◆ Work request
Output the records below again, precisely as they are written.

+ + + + + + +

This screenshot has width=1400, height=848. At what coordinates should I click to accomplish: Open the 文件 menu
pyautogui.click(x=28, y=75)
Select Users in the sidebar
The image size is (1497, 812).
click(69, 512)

+ + + + + + +

◆ Solution below
This screenshot has width=1400, height=848. At what coordinates should I click to accomplish: Open the 文件 menu
pyautogui.click(x=28, y=75)
Select Users in the sidebar
The image size is (1497, 812).
click(69, 512)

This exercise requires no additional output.